— Begin Excerpted records —
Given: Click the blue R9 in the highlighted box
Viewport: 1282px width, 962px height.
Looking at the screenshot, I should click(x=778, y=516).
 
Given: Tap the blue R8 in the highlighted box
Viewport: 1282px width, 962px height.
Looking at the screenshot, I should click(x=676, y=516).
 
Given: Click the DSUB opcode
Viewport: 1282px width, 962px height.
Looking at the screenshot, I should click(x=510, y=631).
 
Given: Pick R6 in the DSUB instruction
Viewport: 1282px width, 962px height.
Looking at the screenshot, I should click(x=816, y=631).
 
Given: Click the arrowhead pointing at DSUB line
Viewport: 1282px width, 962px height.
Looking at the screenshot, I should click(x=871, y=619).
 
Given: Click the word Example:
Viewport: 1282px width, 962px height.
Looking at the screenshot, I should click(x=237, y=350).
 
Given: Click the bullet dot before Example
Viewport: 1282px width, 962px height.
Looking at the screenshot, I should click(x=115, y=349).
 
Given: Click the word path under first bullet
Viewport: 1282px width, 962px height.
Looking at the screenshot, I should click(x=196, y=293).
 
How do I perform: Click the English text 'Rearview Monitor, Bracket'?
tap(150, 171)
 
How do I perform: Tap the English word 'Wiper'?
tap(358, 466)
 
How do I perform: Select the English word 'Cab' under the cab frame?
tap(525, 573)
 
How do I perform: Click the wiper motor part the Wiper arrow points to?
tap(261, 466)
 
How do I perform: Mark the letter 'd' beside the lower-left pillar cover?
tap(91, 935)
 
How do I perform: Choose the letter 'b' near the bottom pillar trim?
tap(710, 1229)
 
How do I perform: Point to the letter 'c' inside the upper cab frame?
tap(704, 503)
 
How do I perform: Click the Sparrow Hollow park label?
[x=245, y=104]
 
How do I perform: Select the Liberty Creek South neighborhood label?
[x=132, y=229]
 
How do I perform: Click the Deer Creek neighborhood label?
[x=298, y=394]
— End Excerpted records —
[Aim of the task]
Rescale the rows starting at the first one and ending at the line containing "tap(150, 171)", both included, by repeating every line, requests and all, with each coordinate in the answers multiplied by 1.55 and rounded to a whole number, halves up. Leave all other numbers as they are and return only those lines.

[Task response]
Given: Click the blue R9 in the highlighted box
Viewport: 1282px width, 962px height.
Looking at the screenshot, I should click(x=1206, y=800).
 
Given: Tap the blue R8 in the highlighted box
Viewport: 1282px width, 962px height.
Looking at the screenshot, I should click(x=1048, y=800).
 
Given: Click the DSUB opcode
Viewport: 1282px width, 962px height.
Looking at the screenshot, I should click(x=791, y=978).
 
Given: Pick R6 in the DSUB instruction
Viewport: 1282px width, 962px height.
Looking at the screenshot, I should click(x=1265, y=978).
 
Given: Click the arrowhead pointing at DSUB line
Viewport: 1282px width, 962px height.
Looking at the screenshot, I should click(x=1350, y=959).
 
Given: Click the word Example:
Viewport: 1282px width, 962px height.
Looking at the screenshot, I should click(x=367, y=543).
 
Given: Click the bullet dot before Example
Viewport: 1282px width, 962px height.
Looking at the screenshot, I should click(x=178, y=541).
 
Given: Click the word path under first bullet
Viewport: 1282px width, 962px height.
Looking at the screenshot, I should click(x=304, y=454).
 
How do I perform: Click the English text 'Rearview Monitor, Bracket'?
tap(233, 265)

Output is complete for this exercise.